* SUPPLIED MATERIAL *
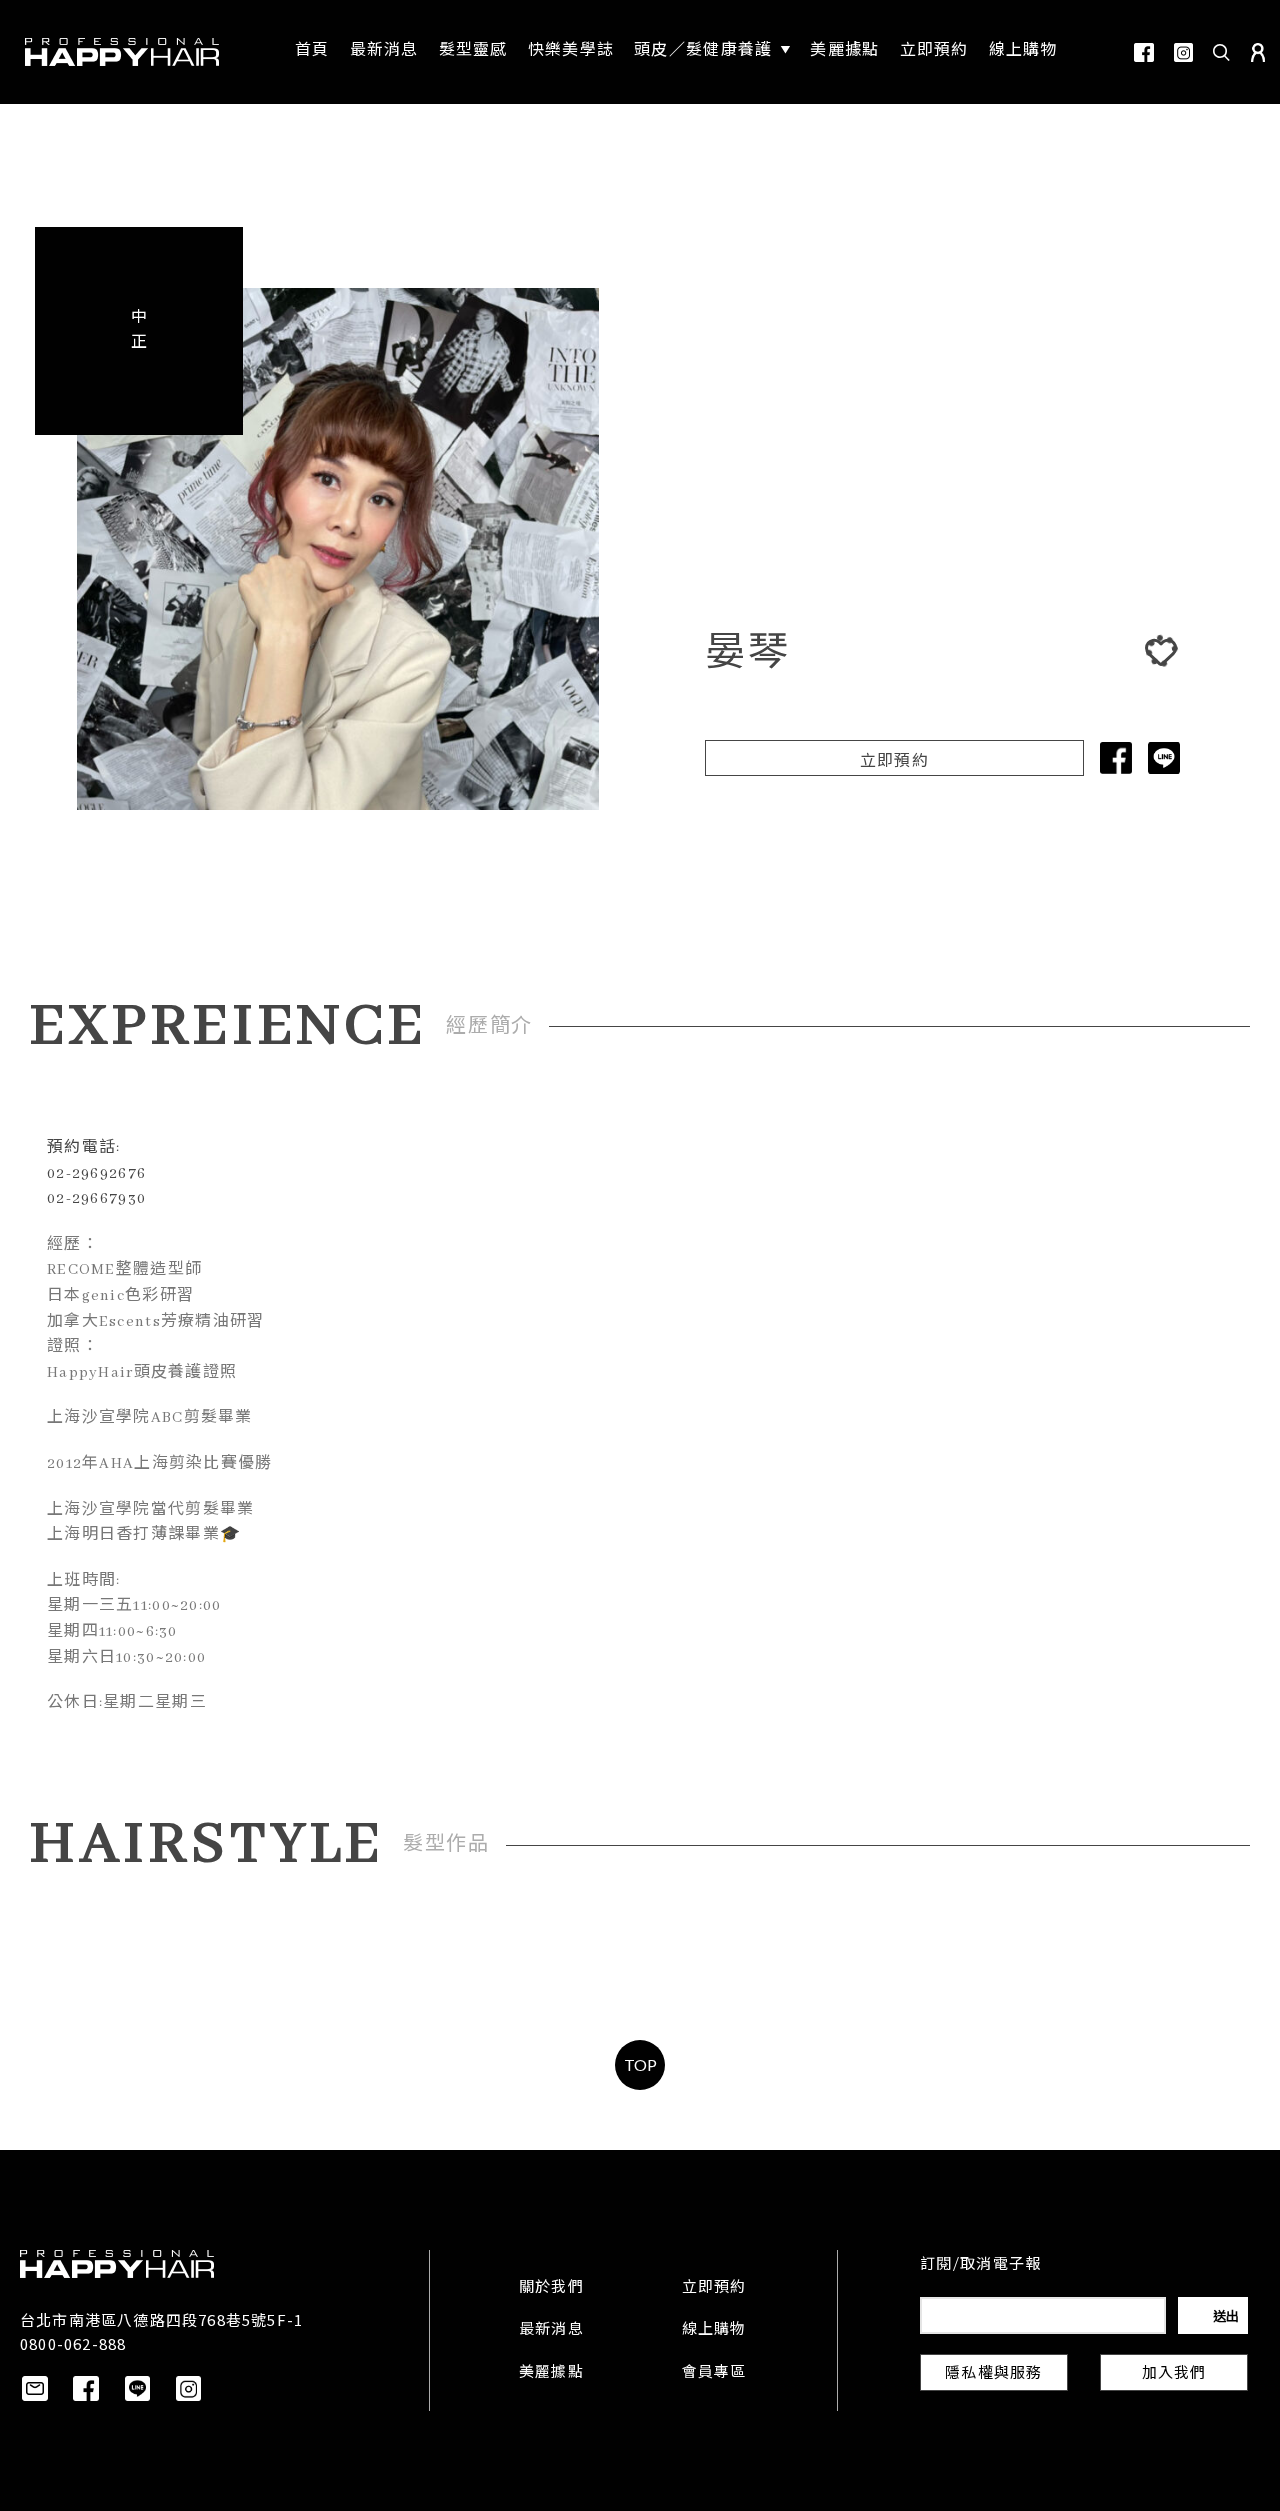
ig (1183, 52)
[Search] (1222, 52)
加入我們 (1174, 2374)
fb (1144, 52)
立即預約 (894, 762)
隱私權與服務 (993, 2374)
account (1258, 52)
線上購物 (714, 2330)
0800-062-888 (73, 2343)
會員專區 (714, 2373)
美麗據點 (551, 2373)
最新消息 (551, 2330)
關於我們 (551, 2288)
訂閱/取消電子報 (980, 2265)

* WORK REQUIRED *
Transcribe all records verbatim and omit each image.

* RESPONSE AREA *
ig (1183, 52)
[Search] (1222, 52)
加入我們 (1174, 2374)
fb (1144, 52)
立即預約 (894, 762)
隱私權與服務 (993, 2374)
account (1258, 52)
線上購物 (714, 2330)
0800-062-888 (73, 2343)
會員專區 (714, 2373)
美麗據點 (551, 2373)
最新消息 (551, 2330)
關於我們 (551, 2288)
訂閱/取消電子報 (980, 2265)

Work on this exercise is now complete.